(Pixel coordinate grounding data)
::::::::

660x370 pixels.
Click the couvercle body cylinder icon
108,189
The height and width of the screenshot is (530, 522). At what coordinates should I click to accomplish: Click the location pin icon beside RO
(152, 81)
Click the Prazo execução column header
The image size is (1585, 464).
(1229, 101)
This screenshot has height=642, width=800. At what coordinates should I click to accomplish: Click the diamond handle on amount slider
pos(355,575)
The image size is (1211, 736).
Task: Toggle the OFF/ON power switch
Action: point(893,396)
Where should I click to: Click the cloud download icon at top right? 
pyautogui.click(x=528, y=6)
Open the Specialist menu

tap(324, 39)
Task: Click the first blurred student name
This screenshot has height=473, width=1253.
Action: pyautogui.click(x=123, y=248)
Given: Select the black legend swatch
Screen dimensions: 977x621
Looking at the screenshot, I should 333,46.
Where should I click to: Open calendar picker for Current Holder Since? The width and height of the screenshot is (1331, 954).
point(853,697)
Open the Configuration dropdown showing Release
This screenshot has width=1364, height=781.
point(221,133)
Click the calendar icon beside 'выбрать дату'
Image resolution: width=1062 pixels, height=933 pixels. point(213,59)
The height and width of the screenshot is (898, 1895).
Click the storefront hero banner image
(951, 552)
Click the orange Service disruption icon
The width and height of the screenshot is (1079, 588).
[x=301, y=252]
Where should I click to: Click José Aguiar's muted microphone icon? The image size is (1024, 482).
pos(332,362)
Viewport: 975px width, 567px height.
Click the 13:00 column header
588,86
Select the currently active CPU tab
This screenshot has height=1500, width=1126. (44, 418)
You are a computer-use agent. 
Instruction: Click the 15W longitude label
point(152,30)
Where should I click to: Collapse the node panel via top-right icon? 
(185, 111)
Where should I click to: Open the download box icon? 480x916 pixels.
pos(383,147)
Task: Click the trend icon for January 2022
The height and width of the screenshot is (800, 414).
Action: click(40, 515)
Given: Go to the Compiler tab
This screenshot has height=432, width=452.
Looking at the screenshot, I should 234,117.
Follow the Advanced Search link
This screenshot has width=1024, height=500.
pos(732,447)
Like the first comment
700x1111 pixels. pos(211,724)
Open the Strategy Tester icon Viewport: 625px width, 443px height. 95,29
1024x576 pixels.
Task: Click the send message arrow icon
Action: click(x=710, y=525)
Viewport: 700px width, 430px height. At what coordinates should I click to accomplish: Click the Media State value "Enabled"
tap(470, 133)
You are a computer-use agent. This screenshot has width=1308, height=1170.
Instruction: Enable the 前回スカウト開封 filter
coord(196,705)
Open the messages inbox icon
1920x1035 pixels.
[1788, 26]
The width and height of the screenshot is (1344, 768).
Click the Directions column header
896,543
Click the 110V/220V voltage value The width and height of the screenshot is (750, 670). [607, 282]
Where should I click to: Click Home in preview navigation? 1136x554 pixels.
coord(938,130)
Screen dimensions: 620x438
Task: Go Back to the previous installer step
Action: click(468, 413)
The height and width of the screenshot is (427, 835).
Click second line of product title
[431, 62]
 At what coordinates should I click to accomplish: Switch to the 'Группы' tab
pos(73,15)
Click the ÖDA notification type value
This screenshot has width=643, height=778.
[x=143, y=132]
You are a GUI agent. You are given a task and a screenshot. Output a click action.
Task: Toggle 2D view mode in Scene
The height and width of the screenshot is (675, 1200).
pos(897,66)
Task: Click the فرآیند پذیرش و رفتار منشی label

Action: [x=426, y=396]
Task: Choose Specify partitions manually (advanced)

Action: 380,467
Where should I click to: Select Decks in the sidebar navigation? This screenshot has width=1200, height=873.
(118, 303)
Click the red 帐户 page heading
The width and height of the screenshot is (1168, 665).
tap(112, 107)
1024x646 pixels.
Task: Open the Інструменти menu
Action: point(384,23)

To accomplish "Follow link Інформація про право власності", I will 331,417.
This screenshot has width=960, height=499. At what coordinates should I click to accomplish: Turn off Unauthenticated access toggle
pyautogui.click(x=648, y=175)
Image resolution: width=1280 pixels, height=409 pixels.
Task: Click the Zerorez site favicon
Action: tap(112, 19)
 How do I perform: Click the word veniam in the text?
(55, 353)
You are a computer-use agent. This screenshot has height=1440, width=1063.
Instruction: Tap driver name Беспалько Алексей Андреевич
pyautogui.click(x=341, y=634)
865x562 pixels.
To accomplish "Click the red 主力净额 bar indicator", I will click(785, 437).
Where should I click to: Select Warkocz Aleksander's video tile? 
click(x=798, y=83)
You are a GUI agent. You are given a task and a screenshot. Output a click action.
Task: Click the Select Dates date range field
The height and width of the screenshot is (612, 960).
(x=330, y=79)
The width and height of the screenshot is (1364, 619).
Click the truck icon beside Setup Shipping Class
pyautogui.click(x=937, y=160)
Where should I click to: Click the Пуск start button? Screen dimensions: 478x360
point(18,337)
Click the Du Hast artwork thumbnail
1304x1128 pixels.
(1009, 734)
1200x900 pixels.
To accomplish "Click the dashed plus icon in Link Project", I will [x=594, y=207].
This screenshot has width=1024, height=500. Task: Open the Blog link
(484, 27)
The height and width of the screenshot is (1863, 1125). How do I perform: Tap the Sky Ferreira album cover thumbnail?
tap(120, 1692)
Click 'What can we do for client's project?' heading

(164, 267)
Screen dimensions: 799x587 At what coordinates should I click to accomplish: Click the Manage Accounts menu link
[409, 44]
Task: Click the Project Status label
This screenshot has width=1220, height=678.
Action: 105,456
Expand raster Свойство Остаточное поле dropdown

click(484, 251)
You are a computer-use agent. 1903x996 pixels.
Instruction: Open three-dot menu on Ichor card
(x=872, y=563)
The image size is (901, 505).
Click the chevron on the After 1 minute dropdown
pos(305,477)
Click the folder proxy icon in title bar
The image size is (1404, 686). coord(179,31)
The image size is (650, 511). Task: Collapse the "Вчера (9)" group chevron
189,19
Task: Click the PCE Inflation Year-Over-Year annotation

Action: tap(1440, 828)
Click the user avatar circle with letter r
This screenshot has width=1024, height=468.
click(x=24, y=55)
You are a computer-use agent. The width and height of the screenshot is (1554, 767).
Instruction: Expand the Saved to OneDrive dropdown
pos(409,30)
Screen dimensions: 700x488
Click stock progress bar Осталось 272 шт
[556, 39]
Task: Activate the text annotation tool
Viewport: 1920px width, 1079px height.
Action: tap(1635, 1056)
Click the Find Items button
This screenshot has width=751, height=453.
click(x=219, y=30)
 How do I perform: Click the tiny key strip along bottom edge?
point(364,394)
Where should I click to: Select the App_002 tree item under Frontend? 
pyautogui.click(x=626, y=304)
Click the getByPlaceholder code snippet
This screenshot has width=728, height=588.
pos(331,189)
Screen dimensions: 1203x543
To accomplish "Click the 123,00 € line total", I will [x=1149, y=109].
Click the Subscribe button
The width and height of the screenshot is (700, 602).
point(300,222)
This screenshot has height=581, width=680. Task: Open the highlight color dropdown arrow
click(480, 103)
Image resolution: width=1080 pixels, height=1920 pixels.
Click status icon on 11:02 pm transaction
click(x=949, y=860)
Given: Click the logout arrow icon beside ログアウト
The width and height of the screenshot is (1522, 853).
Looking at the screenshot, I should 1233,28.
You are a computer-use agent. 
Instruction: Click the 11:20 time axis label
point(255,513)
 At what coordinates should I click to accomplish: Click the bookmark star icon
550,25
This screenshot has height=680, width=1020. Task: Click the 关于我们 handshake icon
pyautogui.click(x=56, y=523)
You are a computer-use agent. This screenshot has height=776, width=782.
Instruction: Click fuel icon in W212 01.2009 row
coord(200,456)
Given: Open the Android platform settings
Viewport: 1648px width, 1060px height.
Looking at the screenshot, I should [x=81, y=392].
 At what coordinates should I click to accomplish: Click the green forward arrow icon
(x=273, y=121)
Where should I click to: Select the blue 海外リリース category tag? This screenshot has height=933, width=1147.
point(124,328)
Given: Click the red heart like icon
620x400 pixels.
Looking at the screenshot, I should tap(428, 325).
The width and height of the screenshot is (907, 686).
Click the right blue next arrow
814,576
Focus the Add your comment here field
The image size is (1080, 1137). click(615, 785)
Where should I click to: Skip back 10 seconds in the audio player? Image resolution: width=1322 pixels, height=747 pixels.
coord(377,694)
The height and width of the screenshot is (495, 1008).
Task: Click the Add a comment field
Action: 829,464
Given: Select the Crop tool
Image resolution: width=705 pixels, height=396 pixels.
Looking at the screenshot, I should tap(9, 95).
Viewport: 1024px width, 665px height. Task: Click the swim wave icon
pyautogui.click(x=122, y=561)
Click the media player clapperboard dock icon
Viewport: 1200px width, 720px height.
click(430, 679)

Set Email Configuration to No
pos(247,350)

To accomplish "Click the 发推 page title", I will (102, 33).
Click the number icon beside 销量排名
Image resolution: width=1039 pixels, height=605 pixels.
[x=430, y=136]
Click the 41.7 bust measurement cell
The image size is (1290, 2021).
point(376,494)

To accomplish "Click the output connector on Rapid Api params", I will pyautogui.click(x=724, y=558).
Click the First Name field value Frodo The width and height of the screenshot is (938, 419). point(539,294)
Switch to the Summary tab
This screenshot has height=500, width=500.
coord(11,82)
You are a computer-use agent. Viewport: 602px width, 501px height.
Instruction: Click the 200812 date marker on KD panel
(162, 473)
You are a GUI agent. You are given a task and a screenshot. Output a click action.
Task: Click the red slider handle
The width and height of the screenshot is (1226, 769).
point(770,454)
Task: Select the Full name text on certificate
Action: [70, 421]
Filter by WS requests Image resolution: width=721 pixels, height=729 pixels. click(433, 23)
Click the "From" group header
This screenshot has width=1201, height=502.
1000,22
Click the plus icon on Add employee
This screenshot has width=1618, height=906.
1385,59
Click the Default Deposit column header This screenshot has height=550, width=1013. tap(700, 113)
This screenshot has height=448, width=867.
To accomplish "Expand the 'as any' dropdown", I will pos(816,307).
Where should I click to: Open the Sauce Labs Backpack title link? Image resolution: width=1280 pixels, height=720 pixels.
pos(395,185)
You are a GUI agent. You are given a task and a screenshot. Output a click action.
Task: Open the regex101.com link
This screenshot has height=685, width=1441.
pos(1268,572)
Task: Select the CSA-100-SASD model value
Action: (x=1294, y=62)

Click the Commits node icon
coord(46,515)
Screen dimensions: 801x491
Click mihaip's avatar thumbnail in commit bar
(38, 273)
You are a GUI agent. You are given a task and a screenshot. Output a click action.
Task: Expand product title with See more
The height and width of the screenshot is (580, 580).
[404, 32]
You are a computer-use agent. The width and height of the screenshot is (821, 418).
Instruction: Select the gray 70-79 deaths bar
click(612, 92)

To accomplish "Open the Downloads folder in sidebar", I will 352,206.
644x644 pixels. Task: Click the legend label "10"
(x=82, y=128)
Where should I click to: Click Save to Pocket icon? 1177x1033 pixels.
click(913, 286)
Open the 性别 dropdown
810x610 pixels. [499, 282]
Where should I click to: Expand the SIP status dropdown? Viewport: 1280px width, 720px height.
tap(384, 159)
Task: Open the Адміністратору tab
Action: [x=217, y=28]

::::::::

Your task: Find the lines above that contain the word "tool" and copy each one.

Task output:
Task: Activate the text annotation tool
Given: Select the Crop tool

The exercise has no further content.